* _Given task_: Copy the data below line for line, with every character unchanged.

::::::

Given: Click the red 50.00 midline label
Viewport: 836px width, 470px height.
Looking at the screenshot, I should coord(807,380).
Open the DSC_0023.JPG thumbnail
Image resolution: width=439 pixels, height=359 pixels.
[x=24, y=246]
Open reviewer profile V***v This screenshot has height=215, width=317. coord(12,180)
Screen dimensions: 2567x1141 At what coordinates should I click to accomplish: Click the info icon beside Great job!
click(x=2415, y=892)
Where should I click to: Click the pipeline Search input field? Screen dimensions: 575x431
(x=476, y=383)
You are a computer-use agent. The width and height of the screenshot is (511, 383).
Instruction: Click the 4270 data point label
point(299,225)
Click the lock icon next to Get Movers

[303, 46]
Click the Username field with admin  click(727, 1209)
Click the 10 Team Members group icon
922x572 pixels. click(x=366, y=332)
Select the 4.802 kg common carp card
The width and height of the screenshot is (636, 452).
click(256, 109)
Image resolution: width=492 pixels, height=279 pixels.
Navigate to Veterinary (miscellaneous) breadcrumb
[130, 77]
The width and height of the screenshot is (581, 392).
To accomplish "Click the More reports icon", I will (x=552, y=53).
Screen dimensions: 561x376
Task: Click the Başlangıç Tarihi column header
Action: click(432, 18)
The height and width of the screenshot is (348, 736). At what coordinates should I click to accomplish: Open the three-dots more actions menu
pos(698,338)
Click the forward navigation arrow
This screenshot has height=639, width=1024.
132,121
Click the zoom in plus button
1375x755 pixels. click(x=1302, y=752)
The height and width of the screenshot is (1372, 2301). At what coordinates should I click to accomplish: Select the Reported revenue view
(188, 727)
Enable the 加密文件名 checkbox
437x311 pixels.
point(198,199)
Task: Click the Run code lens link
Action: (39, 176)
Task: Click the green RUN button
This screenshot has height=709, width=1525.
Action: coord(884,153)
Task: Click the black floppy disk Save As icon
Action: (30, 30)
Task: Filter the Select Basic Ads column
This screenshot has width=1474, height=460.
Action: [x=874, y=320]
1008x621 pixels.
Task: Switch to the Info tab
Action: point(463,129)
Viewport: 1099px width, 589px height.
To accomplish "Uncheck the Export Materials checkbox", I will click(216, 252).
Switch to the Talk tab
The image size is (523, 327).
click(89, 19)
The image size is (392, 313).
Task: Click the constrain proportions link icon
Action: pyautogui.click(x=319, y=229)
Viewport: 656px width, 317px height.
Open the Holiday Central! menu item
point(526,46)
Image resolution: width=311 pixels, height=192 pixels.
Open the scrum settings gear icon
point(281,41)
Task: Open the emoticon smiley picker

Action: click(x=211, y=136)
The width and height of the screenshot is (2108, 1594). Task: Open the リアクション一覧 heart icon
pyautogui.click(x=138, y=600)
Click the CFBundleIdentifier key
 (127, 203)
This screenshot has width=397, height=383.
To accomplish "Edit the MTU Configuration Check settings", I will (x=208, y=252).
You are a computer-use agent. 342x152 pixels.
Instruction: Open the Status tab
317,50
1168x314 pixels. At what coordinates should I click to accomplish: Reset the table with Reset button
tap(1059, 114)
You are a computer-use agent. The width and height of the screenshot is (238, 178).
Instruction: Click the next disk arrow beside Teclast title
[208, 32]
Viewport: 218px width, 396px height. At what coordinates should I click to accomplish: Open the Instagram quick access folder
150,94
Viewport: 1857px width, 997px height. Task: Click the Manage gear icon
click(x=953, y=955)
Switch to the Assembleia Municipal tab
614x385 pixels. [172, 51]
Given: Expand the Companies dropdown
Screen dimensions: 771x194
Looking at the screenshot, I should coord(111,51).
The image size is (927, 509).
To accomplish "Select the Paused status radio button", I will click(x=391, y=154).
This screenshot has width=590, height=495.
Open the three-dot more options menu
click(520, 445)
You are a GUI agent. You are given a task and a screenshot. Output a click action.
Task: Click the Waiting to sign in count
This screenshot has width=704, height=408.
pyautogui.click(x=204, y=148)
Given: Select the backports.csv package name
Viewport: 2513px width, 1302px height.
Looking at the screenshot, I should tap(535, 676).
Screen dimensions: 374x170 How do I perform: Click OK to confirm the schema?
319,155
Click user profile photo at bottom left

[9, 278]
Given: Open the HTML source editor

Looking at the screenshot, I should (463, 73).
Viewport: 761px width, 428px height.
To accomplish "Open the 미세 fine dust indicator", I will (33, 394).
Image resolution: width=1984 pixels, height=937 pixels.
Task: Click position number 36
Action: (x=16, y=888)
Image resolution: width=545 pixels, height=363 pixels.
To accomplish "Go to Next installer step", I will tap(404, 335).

::::::

* _The solution_:
Given: Click the red 50.00 midline label
Viewport: 836px width, 470px height.
Looking at the screenshot, I should coord(807,380).
Open the DSC_0023.JPG thumbnail
Image resolution: width=439 pixels, height=359 pixels.
[x=24, y=246]
Open reviewer profile V***v This screenshot has height=215, width=317. coord(12,180)
Screen dimensions: 2567x1141 At what coordinates should I click to accomplish: Click the info icon beside Great job!
click(x=2415, y=892)
Where should I click to: Click the pipeline Search input field? Screen dimensions: 575x431
(x=476, y=383)
You are a computer-use agent. The width and height of the screenshot is (511, 383).
Instruction: Click the 4270 data point label
point(299,225)
Click the lock icon next to Get Movers

[303, 46]
Click the Username field with admin  click(727, 1209)
Click the 10 Team Members group icon
922x572 pixels. click(x=366, y=332)
Select the 4.802 kg common carp card
The width and height of the screenshot is (636, 452).
click(256, 109)
Image resolution: width=492 pixels, height=279 pixels.
Navigate to Veterinary (miscellaneous) breadcrumb
[130, 77]
The width and height of the screenshot is (581, 392).
To accomplish "Click the More reports icon", I will (x=552, y=53).
Screen dimensions: 561x376
Task: Click the Başlangıç Tarihi column header
Action: click(432, 18)
The height and width of the screenshot is (348, 736). At what coordinates should I click to accomplish: Open the three-dots more actions menu
pos(698,338)
Click the forward navigation arrow
This screenshot has height=639, width=1024.
132,121
Click the zoom in plus button
1375x755 pixels. click(x=1302, y=752)
The height and width of the screenshot is (1372, 2301). At what coordinates should I click to accomplish: Select the Reported revenue view
(188, 727)
Enable the 加密文件名 checkbox
437x311 pixels.
point(198,199)
Task: Click the Run code lens link
Action: (39, 176)
Task: Click the green RUN button
This screenshot has height=709, width=1525.
Action: coord(884,153)
Task: Click the black floppy disk Save As icon
Action: (30, 30)
Task: Filter the Select Basic Ads column
This screenshot has width=1474, height=460.
Action: [x=874, y=320]
1008x621 pixels.
Task: Switch to the Info tab
Action: point(463,129)
Viewport: 1099px width, 589px height.
To accomplish "Uncheck the Export Materials checkbox", I will click(216, 252).
Switch to the Talk tab
The image size is (523, 327).
click(89, 19)
The image size is (392, 313).
Task: Click the constrain proportions link icon
Action: pyautogui.click(x=319, y=229)
Viewport: 656px width, 317px height.
Open the Holiday Central! menu item
point(526,46)
Image resolution: width=311 pixels, height=192 pixels.
Open the scrum settings gear icon
point(281,41)
Task: Open the emoticon smiley picker

Action: click(x=211, y=136)
The width and height of the screenshot is (2108, 1594). Task: Open the リアクション一覧 heart icon
pyautogui.click(x=138, y=600)
Click the CFBundleIdentifier key
 (127, 203)
This screenshot has width=397, height=383.
To accomplish "Edit the MTU Configuration Check settings", I will (x=208, y=252).
You are a computer-use agent. 342x152 pixels.
Instruction: Open the Status tab
317,50
1168x314 pixels. At what coordinates should I click to accomplish: Reset the table with Reset button
tap(1059, 114)
You are a computer-use agent. The width and height of the screenshot is (238, 178).
Instruction: Click the next disk arrow beside Teclast title
[208, 32]
Viewport: 218px width, 396px height. At what coordinates should I click to accomplish: Open the Instagram quick access folder
150,94
Viewport: 1857px width, 997px height. Task: Click the Manage gear icon
click(x=953, y=955)
Switch to the Assembleia Municipal tab
614x385 pixels. [172, 51]
Given: Expand the Companies dropdown
Screen dimensions: 771x194
Looking at the screenshot, I should coord(111,51).
The image size is (927, 509).
To accomplish "Select the Paused status radio button", I will click(x=391, y=154).
This screenshot has width=590, height=495.
Open the three-dot more options menu
click(520, 445)
You are a GUI agent. You are given a task and a screenshot. Output a click action.
Task: Click the Waiting to sign in count
This screenshot has width=704, height=408.
pyautogui.click(x=204, y=148)
Given: Select the backports.csv package name
Viewport: 2513px width, 1302px height.
Looking at the screenshot, I should tap(535, 676).
Screen dimensions: 374x170 How do I perform: Click OK to confirm the schema?
319,155
Click user profile photo at bottom left

[9, 278]
Given: Open the HTML source editor

Looking at the screenshot, I should (463, 73).
Viewport: 761px width, 428px height.
To accomplish "Open the 미세 fine dust indicator", I will (33, 394).
Image resolution: width=1984 pixels, height=937 pixels.
Task: Click position number 36
Action: (x=16, y=888)
Image resolution: width=545 pixels, height=363 pixels.
To accomplish "Go to Next installer step", I will tap(404, 335).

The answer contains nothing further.